Under the current guidance, an entity consisting of only cost and some kind of on-going process but no product, only a plan for a product, is viewed as a business, and thus can result in goodwill if acquired.
The question is, “Is this goodwill really an asset?”. Are the cashflows really achievable? What additional resources does the new management have which would ensure these new cash flows? What would happen if the start-up founders left the company? If the founders leave, does the developed technology still live up to the potential that was envisioned in the original cash flow projections?
In this light, one can easily imagine a situation where a start-up company with brilliant engineers and a promising new product are acquired. Most of the purchase price is goodwill, as there are very few assets in this small new company. The consideration is contingent consideration to the founders based on an agreement that they stay and ensure the success of the development and launch of the technology. It often happens that founders may leave due to preferring the start up environment to the new corporate environment. Then the development stops. The product is never realized. The contingent consideration is recognized as income due to the release of the liability because the founders left, thus the amounts are no longer payable. The goodwill remains on the ledger without impairment, but the whole business acquisition is a loss. The result is a company which acquired a business that did not provide benefit now as an asset on the books and income on the P&L.

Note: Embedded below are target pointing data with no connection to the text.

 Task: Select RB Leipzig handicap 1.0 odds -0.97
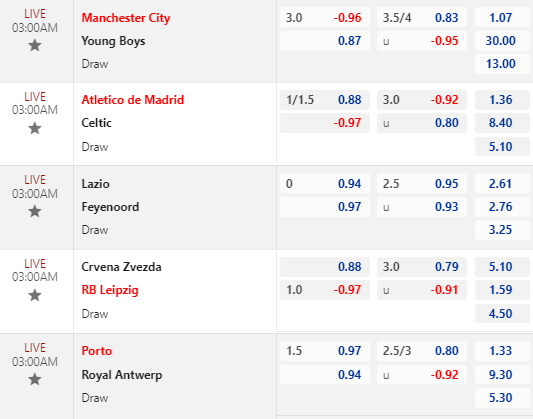coord(325,290)
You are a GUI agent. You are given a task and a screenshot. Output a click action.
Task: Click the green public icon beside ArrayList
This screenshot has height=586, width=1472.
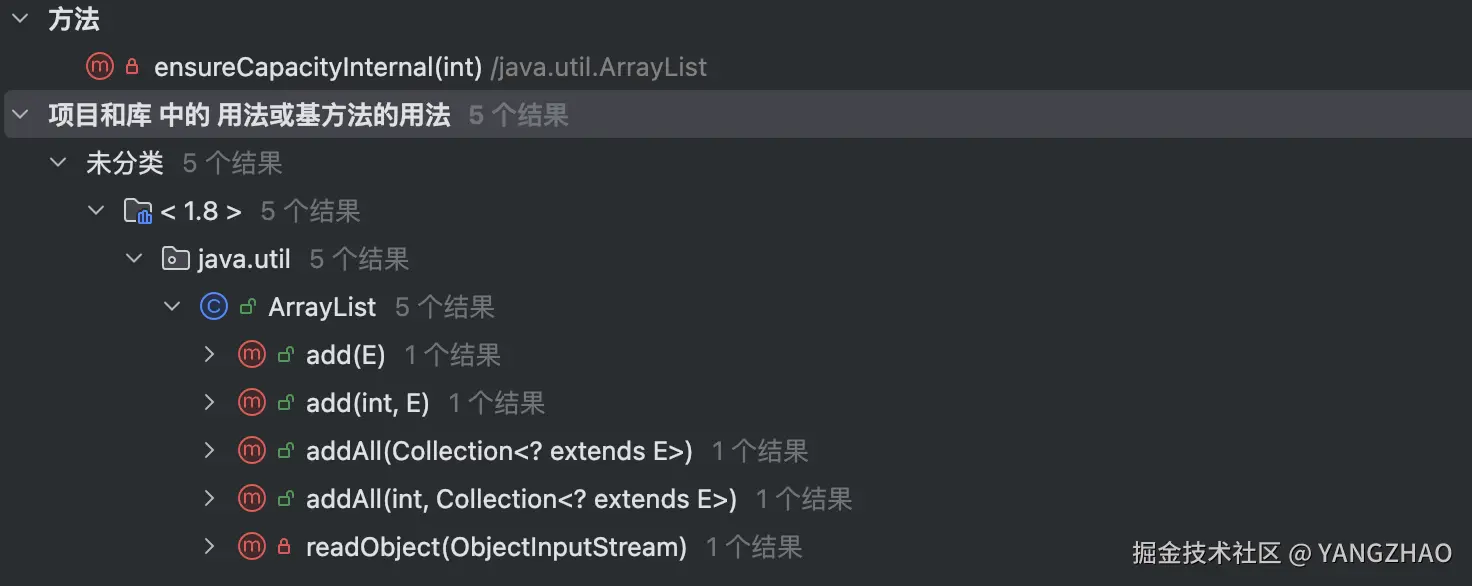tap(247, 307)
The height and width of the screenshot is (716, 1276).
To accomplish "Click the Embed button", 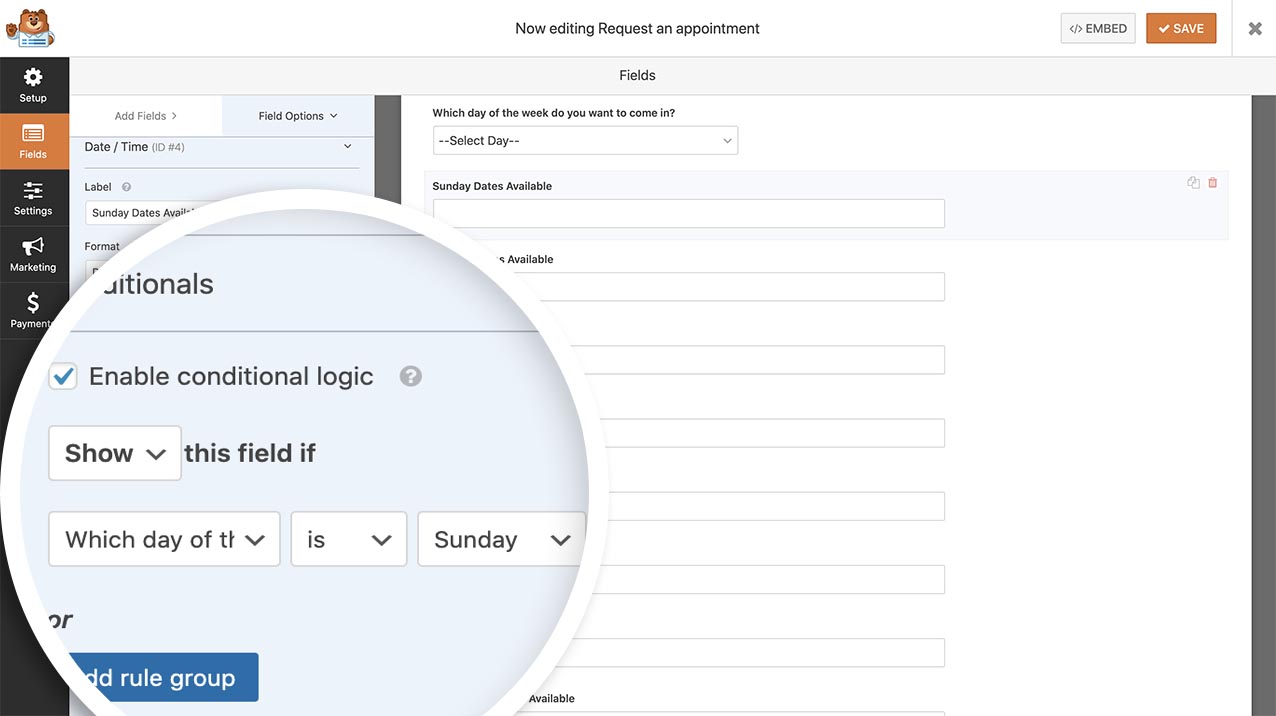I will point(1097,28).
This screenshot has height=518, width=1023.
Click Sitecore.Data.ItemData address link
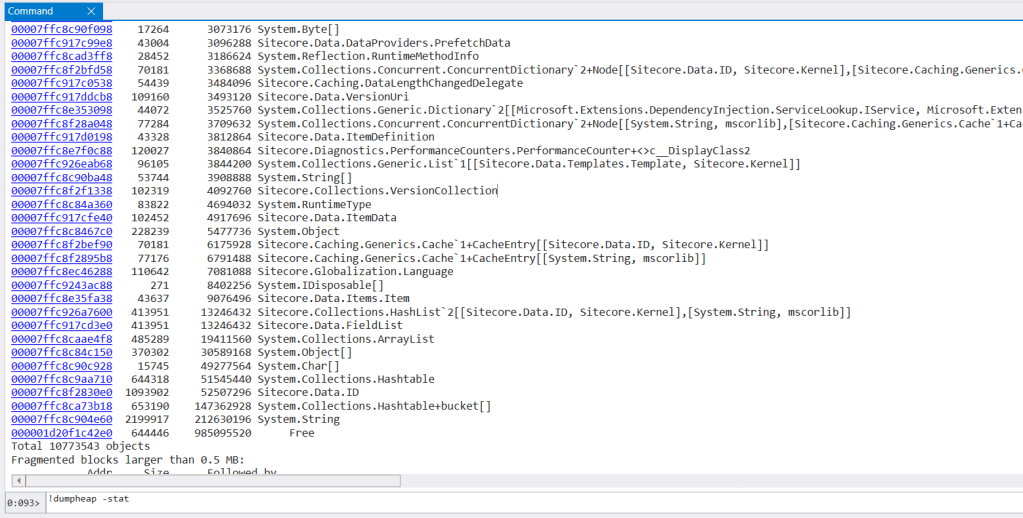(x=61, y=218)
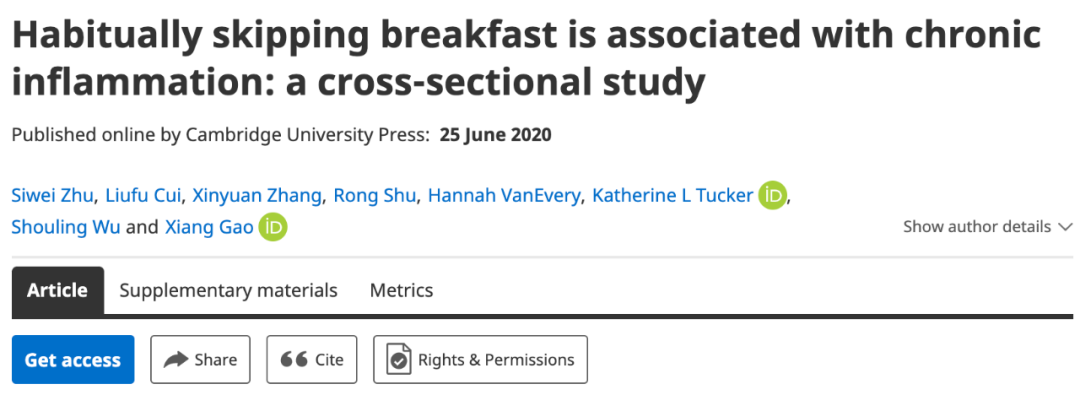1080x395 pixels.
Task: Switch to the Supplementary materials tab
Action: pos(229,290)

Conclusion 3 – The solution is to create a more rigid definition of a business and incorporate a test to confirm that goodwill qualifies as an asset upon acquisition, i.e. confirm there is stand-alone value which can be measured in case of immediate impairment or if the arrangement is instead compensation. This can be through thorough cash flow analyses which confirm the cash flows are dependent on the success of the acquiring company rather than the target or a more strict definition of a business.
Overall – The intent of the FASB is to provide meaningful information to users of the financials while avoiding over-burdening companies reporting in US GAAP. The most direct way to do this is
- Create a test to confirm that the business acquisition results in goodwill rather than immediate expense or future compensation arrangements to founders
- Define goodwill as finite-lived intangibles as all assets inherently have an end value due to developing economies
- Amortize goodwill over management’s best estimate of the useful life in order to fairly represent the usage of goodwill
Goodwill can be treated like other intangible assets which require confirmation that the amounts represent future benefit and an assessment of the useful life. By treating goodwill like other assets, complexity and inefficiencies are reduced and more meaningful information is available to the users of financials.